学生時代は落語研究会におりました、くろーるです。
古今東西、怖いからこそ聞きたくなるのが人間の性(さが)というものです。
落語の演目の中には、不可思議で奇妙な世界を演じた演目があります。
今回は、面白さに重点を置きながら、想像すると恐怖を感じる演目をご紹介します。
恐怖度軽めの怖がりな方や子供向けです!
落語演目の紹介順番は、本編の長さ順になっています。
怖いけど面白い!!
もしも、お菊の井戸がエンタメだったら?落語「お菊の皿」
本編時間 | 約15分 |
怖さ度 | ★☆☆☆☆ |
笑い度 | ★★★★★ |
怪談『番町皿屋敷』をベースとした、笑える怪談話です。
お菊さんをわがものにしようとした主人が高価な皿を隠した上でお菊さんを責め、死なせてしまったことで化けて出てくる話はお馴染みです。

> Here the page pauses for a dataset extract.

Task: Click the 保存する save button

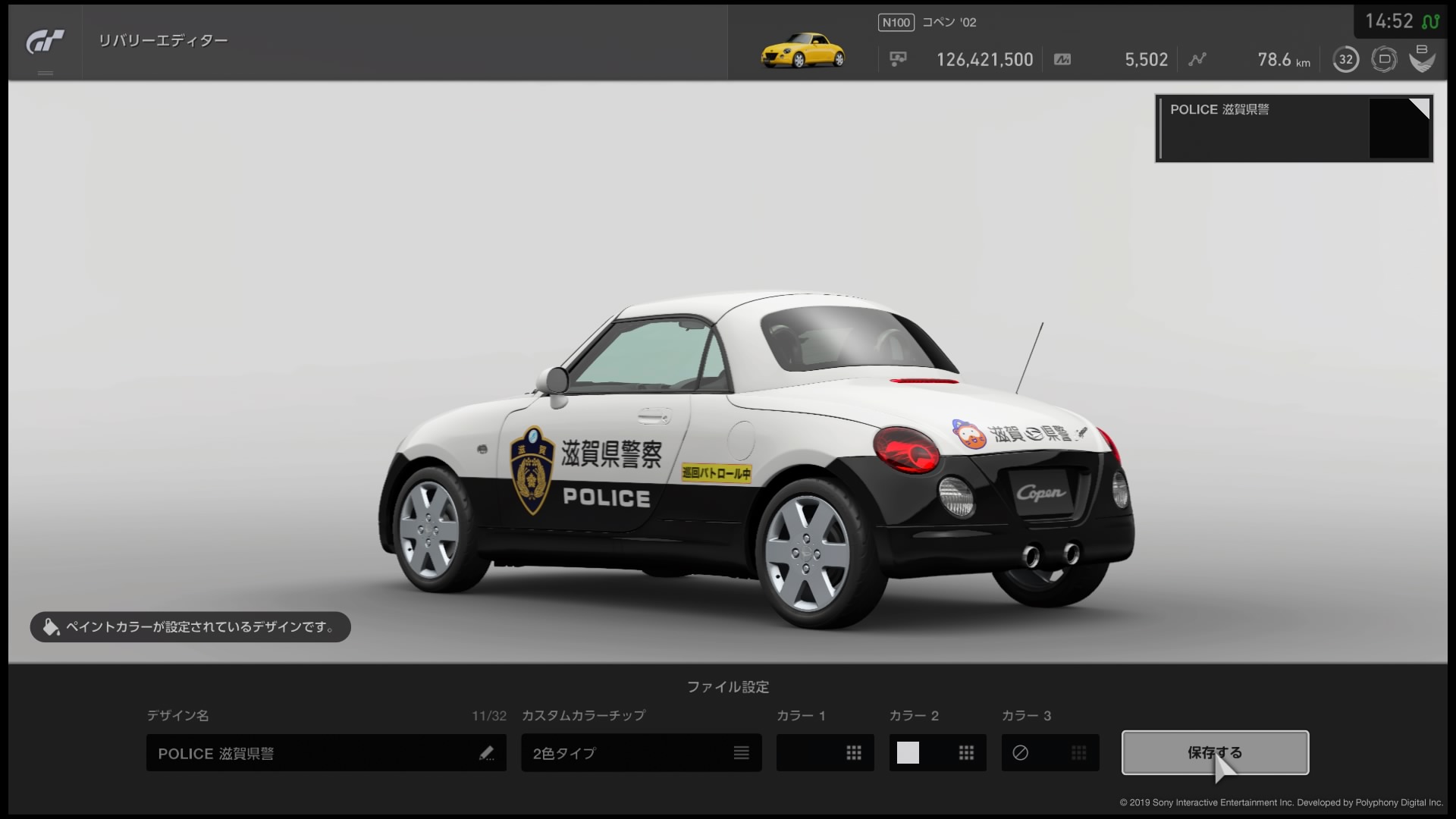Action: tap(1216, 752)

そのお菊の井戸がエンタメとなったら?という設定が落語「お菊の皿」なのです。
お菊さんライブが開かれる後半は、落語家さんによって盛り上げ方に違いがあります。
自分の好みの演者さんを見つけるのも楽しいかも。
何気ない風景に隠れた恐怖を信じますか?落語「幽霊の辻」
本編時間 | 約20分 |
怖さ度 | ★★★☆☆ |
笑い度 | ★★★★★ |
落語は主に昔から語り継がれた古典落語と新しく作られた創作落語に分かれます。
落語「幽霊の辻」は、昭和に作られた創作落語に分類されている演目です。
そのため、今では知られない言葉などは少なく、聞きやすくなっています。
道案内の目印には、「水子池」「獄門地蔵」「父追い橋」「首括りの松」とあり、その由来は恐ろしいものばかりです。

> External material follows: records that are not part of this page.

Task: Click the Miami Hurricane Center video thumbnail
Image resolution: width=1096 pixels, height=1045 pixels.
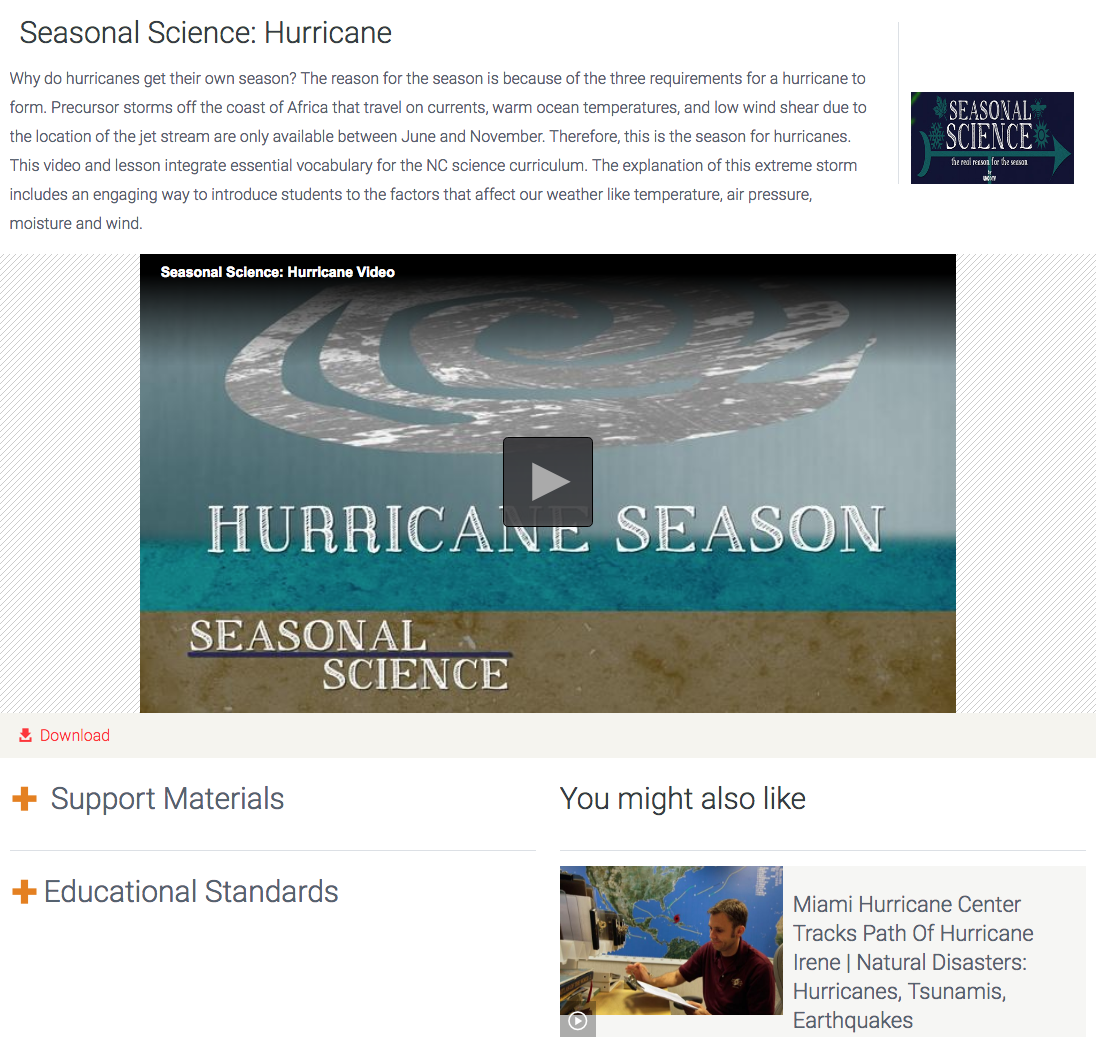Action: 671,940
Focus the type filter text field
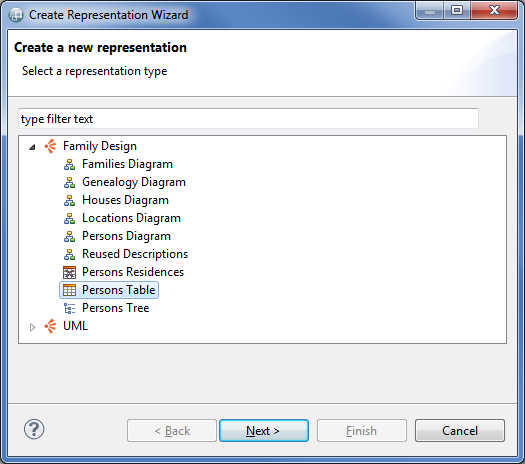Viewport: 525px width, 464px height. pos(248,119)
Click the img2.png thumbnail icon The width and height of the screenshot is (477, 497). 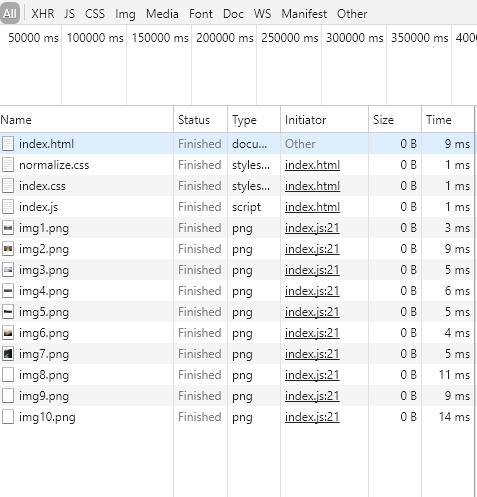pyautogui.click(x=8, y=249)
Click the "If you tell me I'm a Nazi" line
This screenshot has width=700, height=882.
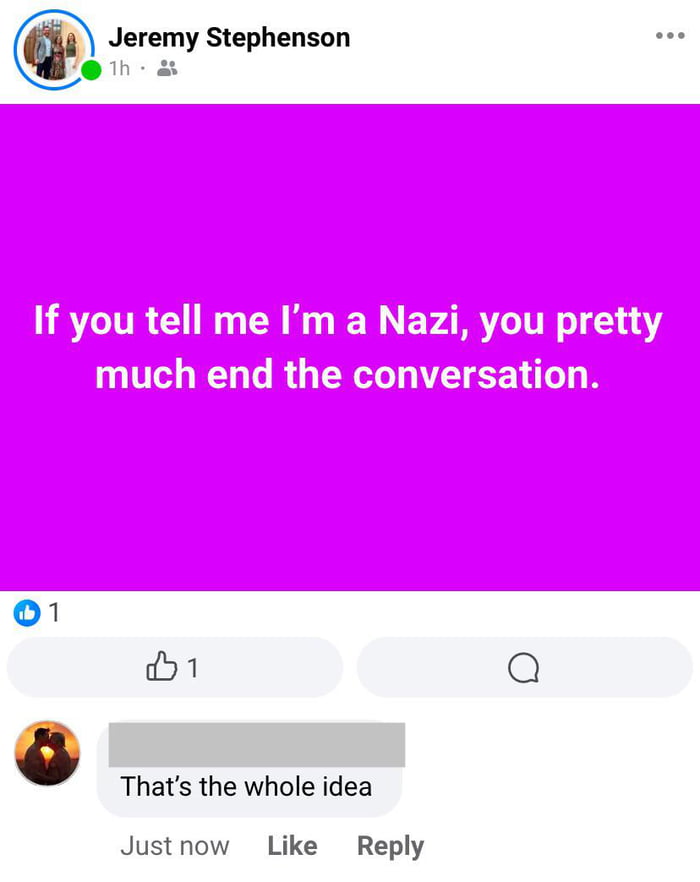[348, 322]
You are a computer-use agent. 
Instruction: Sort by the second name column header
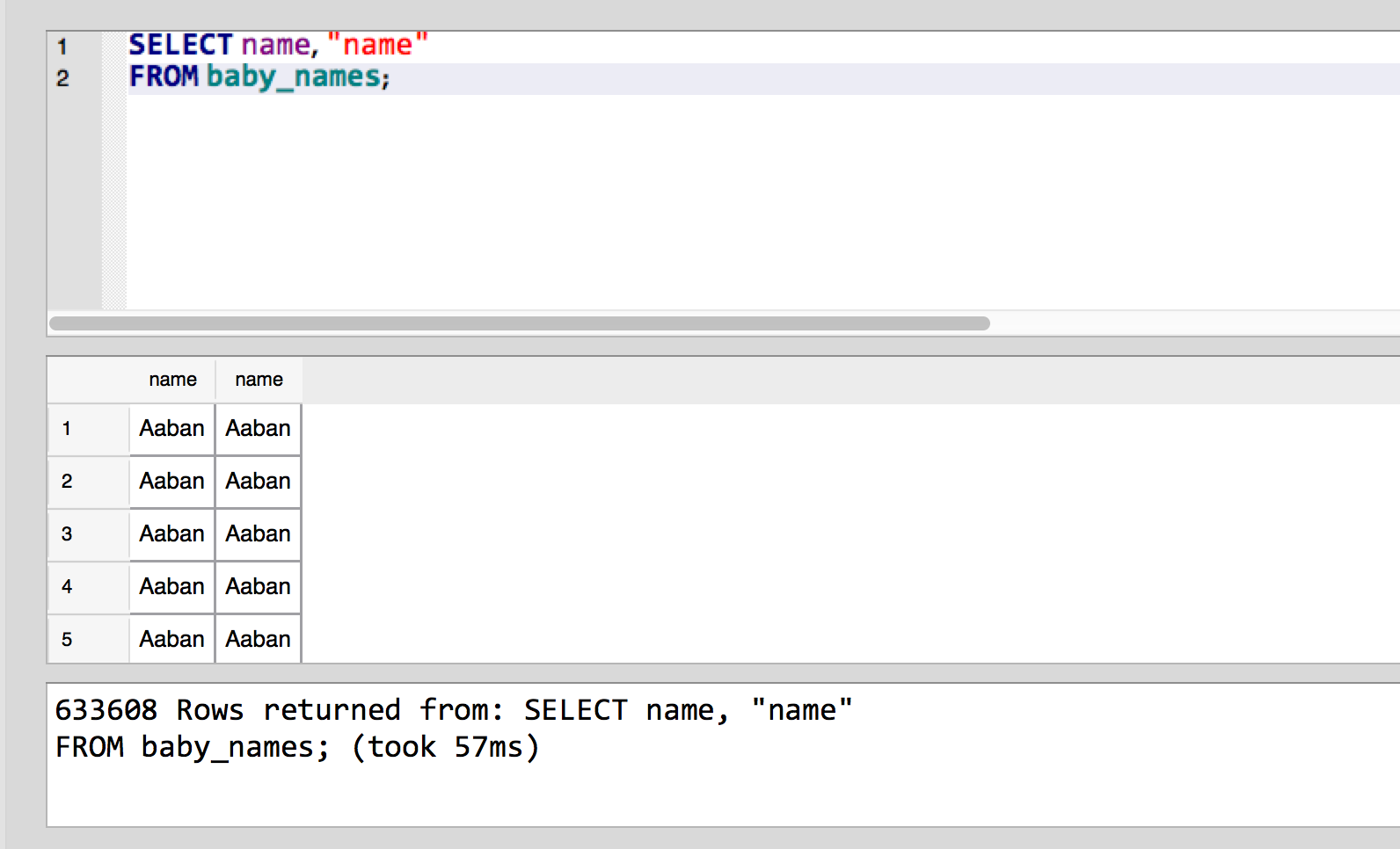259,380
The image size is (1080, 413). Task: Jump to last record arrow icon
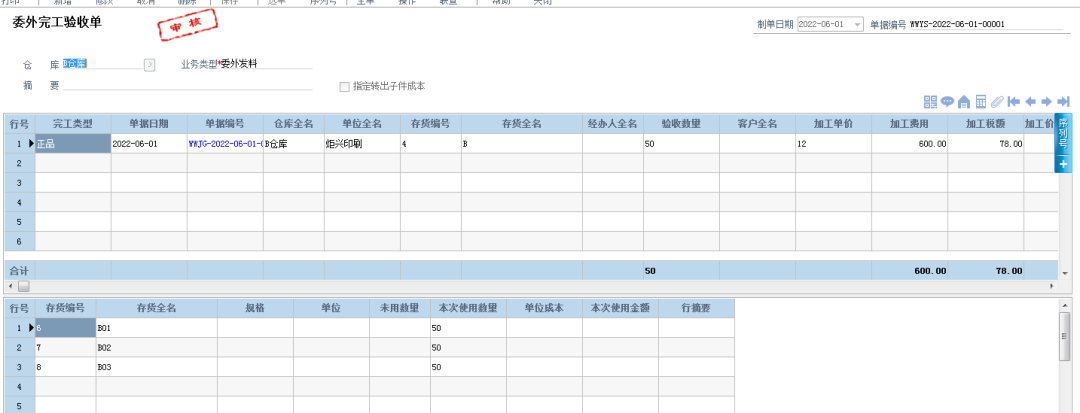tap(1063, 101)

その由来話を軽いタッチで話すおばあさんが、とっても愉快です。
怪談話と笑いの繰り返しがテンポよく続きますので、見心地・聞き心地の良い演目といえます。
子供が怖がるほどの話はありません。
笑いだけでは終われない後味の悪い落語「首提灯(くびぢょうちん)」
本編時間 | 約20分 |
怖さ度 | ★★★★☆ |
笑い度 | ★☆☆☆☆ |
笑い度を下げる落語って何?って思うかもしれません。
それくらい自分の中では、後味の悪い落語のひとつが「首提灯」です。
剣の達人に斬られると、斬られたことを気付かないほどの鮮やかさなのはわかります。
しかし、斬られたことを気付かないまま女郎屋へ向かう男には、滑稽さよりも絶望感を感じずにはいられません。
生きたまま、すでに死人となる運命が見えていることに悲壮感しか感じません。
落語「首提灯」全編を聞いただけでは、笑っていられますが、聞いたあとにこの男のことを思うと、ジワジワと恐怖が増してくるのです。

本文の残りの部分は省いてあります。